October is Rett Syndrome Awareness month held annually. Raising awareness about Rett syndrome is important to whole community.
What have you acknowledged about Rett Syndrome?
Rett Syndrome (RS) is a neurological disorder seen primarily in females, and found in a variety of racial and ethnic groups worldwide. First described by Dr. Andreas Rett, RS received worldwide recognition following a paper by Dr. Bengt Hagberg and colleagues in 1983.
RS is most often misdiagnosed as autism, cerebral palsy or non-specific developmental delay. While many health professionals may not be familiar with RS, it is a relatively frequent cause of neurological dysfunction in females.
The child with RS usually shows an early period of apparently normal or near normal development until 6-18 months of life. Then Rett Syndrome can pass through stages:
Early Onset Stage
Age: 6 months to 1 ½ years
This stage is usually overlooked, as the symptoms of RS are just emerging and are somewhat vague. The infant may show less eye contact and have reduced interest in toys. She is often described as a “good” baby, calm and placid. There may be delays in gross motor milestones. Non-specific hand wringing and decelerating head growth may be present.
STAGE II Rapid Destructive Stage
Age: 1 to 4 years
Duration: weeks to months
This stage can have a rapid onset or it can be more gradual as purposeful hand skills and spoken language are lost. Stereotyped hand movements begin to emerge, and often include hand-to-mouth movements as the first expression. Movements are most often midline hand wringing or hand washing, and persist while the girl is awake but disappear during sleep. Other hand movements include hand clapping or tapping. Hands are sometimes clasped behind the back or held at the sides in a specific pose, with random touching, grasping and releasing. Breathing irregularities may be noticed, and may include episodes of breath holding and hyperventilation associated with vacant spells. However, breathing is normal during sleep. Some girls appear autistic-like with loss of social interaction and communication. General irritability and sleep irregularity may be seen. Periods of tremulousness may be obvious, especially when excited. Gait patterns are unsteady, and initiating motor movements can be difficult. Slowing of head growth is usually noticed from 3 months – 4 years, when the girl’s head circumference falls on a percentile chart (compared to children at the same age).
STAGE III Plateau Stage
Age: Preschool to school years
This stage, from 2-10 years, follows the rapid destructive period. Apraxia, motor problems and seizures are more prominent. However, improvement is seen in behavior with less irritability and crying and less autistic features. She shows more interest in her surroundings, and her alertness, attention span and communication skills improve. Many girls with RS remain in Stage III for most of their lifetime.
STAGE IV A (Previously ambulant)
STAGE IV B (Never ambulant)
Late Motor Deterioration Stage
Age: When stage III ceases, 5-15-25-? Years
What will happen to those with RS?
The child with RS usually shows an early period of apparently normal or near normal development until 6-18 months of life. A period of temporary stagnation or regression follows during which the child loses communication skills and purposeful use of the hands. Soon, stereotyped hand movements, gait disturbances, and slowing of the rate of head growth become apparent.

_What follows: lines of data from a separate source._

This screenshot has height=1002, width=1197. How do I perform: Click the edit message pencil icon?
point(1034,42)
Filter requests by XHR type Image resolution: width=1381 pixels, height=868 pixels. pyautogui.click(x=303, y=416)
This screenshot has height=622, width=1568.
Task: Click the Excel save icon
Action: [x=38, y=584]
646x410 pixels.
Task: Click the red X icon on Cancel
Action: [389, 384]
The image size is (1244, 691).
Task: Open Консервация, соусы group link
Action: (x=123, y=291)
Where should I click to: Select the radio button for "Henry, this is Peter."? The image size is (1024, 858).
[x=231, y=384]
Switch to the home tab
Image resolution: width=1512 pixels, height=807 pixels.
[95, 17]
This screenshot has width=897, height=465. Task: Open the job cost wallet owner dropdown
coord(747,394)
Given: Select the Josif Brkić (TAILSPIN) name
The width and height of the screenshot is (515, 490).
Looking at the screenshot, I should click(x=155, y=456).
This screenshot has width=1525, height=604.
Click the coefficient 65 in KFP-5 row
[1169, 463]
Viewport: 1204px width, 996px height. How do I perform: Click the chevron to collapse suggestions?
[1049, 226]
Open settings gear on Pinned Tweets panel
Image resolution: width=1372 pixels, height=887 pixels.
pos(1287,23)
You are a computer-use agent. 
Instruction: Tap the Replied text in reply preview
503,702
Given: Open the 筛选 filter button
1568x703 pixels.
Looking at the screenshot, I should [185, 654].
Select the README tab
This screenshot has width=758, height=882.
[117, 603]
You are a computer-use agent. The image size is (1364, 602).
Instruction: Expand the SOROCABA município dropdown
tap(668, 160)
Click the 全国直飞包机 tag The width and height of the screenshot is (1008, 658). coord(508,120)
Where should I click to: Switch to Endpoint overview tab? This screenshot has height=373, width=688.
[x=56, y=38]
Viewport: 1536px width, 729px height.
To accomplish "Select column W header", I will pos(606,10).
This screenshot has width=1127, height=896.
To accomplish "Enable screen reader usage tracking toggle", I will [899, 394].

Other problems may include seizures and disorganized breathing patterns which occur when awake. Apraxia (dyspraxia), the inability to program the body to perform motor movements, is the most fundamental and severely handicapping aspect of RS. It can interfere with every body movement, including eye gaze and speech, making it difficult for the girl with RS to do what she wants to do. Due to apraxia and lack of verbal communication skills, an accurate assessment of intelligence is difficult.
What you can do to help?
You can join in IRSA ( International Rett Syndrome Association) to find out more information.
But you can now read this to know how about RS treatment and therapies: Physical therapy should be aimed at maintaining or improving ambulation and balance, maintaining full range of movement or at least functional movement, and at preventing deformities. Occupational therapy should be used to promote and improve the use of the hands. Studies have shown that decreasing the repetitive hand movements can lead to greater alertness and better focus, as well as helping to decrease agitation and self-injurious behavior. Intermittent use of hand or elbow splints may be useful in reducing these hand movements and may encourage more purposeful use of the dominant hand. Intermittent weighted immobilization of one hand can also be a useful approach. Music therapy is used as an adjunct to other therapies, and is useful in promoting communication and choice making. Horseback riding and hydrotherapy promote balance and help develop protective responses, in addition to being very relaxing and enjoyable.